▶ [Material shown]
■ ■ ■

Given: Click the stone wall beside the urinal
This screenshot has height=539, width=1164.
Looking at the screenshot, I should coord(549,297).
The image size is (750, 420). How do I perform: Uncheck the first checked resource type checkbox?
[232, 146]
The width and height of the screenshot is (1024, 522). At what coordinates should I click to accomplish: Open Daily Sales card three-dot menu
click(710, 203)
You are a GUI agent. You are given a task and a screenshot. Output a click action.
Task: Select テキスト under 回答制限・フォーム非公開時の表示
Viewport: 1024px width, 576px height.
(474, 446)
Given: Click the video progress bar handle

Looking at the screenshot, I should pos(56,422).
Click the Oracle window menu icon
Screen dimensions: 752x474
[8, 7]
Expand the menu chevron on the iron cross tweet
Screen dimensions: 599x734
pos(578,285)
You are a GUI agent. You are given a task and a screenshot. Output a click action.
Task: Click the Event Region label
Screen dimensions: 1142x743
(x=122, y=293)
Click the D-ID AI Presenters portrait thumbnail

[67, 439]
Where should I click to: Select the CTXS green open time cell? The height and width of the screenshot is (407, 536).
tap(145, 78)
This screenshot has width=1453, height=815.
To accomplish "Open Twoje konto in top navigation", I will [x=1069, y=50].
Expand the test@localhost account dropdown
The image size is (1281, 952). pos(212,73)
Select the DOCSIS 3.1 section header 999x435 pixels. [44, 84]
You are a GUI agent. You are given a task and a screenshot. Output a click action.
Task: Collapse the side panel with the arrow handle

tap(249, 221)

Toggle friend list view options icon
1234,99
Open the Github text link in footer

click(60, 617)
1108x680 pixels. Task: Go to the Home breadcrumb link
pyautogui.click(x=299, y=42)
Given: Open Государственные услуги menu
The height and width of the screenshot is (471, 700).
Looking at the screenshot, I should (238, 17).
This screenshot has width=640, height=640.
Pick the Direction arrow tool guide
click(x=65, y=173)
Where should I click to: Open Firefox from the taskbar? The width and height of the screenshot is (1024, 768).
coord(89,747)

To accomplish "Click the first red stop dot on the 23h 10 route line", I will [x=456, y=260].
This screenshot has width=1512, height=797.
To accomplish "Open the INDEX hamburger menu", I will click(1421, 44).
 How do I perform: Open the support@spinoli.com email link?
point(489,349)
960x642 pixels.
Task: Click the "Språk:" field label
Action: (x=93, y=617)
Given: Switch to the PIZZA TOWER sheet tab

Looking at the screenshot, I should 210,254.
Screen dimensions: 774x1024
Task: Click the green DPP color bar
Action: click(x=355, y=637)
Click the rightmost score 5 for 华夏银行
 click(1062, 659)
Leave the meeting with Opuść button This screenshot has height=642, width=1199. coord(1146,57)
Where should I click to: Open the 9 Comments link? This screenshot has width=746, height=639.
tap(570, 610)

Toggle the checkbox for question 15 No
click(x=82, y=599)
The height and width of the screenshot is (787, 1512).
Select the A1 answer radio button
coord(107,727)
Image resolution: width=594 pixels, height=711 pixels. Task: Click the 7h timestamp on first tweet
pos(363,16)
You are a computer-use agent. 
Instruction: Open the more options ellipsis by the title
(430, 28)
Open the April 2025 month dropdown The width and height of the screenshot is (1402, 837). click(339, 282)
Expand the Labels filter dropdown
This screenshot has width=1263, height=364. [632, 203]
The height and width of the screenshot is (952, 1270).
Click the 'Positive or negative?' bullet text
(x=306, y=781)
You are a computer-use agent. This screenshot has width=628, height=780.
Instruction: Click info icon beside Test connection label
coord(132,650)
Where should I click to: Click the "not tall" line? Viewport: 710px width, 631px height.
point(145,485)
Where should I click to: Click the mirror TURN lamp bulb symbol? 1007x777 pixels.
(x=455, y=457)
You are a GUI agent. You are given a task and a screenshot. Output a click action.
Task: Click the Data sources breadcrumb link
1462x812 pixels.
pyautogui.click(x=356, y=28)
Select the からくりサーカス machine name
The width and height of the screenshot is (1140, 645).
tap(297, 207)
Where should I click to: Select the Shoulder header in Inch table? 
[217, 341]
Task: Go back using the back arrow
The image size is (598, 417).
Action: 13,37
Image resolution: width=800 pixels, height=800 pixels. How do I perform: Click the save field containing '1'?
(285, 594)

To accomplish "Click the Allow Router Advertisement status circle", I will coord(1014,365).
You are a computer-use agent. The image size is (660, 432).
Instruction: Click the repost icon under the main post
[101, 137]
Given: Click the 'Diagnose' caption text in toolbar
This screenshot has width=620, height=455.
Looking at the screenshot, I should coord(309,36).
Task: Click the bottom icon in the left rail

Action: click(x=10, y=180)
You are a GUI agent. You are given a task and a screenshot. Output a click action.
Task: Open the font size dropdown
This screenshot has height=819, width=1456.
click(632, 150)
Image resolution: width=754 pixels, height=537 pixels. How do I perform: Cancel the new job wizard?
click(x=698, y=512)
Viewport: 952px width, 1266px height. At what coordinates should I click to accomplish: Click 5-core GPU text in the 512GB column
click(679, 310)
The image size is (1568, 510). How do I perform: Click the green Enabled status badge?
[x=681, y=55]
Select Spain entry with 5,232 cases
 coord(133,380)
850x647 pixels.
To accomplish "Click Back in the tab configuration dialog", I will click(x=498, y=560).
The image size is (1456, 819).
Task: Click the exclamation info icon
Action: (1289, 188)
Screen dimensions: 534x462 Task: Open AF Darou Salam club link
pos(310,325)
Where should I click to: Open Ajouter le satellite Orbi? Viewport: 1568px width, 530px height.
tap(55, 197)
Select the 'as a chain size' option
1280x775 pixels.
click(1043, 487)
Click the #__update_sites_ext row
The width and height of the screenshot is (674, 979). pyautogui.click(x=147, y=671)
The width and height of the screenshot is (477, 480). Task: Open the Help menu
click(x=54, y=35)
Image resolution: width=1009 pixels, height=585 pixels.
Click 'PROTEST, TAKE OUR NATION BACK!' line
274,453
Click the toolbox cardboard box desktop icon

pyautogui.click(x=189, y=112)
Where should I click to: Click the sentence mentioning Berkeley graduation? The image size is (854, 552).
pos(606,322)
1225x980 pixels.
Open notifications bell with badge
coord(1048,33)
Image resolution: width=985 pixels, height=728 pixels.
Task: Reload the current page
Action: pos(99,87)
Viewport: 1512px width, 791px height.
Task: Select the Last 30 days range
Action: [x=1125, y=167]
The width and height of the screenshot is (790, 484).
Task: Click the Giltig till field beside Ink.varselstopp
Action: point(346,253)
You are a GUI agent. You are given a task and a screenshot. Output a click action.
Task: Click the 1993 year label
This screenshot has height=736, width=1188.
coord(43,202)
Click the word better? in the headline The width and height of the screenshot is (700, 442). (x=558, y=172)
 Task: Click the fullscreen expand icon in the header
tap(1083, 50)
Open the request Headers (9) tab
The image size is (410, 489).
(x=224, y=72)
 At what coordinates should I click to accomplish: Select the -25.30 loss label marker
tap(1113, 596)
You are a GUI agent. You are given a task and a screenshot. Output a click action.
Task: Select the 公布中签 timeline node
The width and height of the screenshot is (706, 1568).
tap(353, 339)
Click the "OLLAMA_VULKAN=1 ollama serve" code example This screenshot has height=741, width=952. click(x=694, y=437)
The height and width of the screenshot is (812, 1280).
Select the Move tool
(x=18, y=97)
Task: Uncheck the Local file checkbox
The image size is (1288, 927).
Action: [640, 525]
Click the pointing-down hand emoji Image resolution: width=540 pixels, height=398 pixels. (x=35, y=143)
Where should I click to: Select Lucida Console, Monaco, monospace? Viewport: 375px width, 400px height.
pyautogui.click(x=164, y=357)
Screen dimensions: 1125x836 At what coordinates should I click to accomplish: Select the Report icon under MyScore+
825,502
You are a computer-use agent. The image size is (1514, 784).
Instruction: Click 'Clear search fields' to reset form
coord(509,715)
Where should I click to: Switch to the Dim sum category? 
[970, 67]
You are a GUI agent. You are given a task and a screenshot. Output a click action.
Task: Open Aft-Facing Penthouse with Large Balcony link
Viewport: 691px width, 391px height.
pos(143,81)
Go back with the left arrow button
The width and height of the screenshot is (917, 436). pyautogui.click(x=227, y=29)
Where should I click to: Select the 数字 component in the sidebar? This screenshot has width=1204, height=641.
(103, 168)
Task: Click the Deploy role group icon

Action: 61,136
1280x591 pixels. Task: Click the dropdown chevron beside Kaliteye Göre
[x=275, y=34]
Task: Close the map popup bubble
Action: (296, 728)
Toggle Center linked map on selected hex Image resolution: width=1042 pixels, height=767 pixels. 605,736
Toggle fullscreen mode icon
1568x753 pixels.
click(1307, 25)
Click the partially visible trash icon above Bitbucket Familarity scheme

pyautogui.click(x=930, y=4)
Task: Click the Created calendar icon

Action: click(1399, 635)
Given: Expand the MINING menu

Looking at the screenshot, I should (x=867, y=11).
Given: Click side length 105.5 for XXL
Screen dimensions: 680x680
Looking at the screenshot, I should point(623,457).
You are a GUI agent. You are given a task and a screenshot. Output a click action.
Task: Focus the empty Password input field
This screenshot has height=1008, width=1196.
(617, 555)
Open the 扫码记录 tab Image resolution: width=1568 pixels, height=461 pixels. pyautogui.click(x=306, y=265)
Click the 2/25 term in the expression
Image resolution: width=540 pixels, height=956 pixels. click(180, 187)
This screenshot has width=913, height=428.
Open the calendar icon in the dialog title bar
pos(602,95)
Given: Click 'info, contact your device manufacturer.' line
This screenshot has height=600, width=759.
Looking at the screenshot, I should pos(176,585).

■ ■ ■

▶ [About this task] Reproduce, exactly and in full, the lines from the one that contains "Given: Click 'info, contact" to the end of the material.

▶ [Answer box]
Given: Click 'info, contact your device manufacturer.' line
This screenshot has height=600, width=759.
Looking at the screenshot, I should pos(176,585).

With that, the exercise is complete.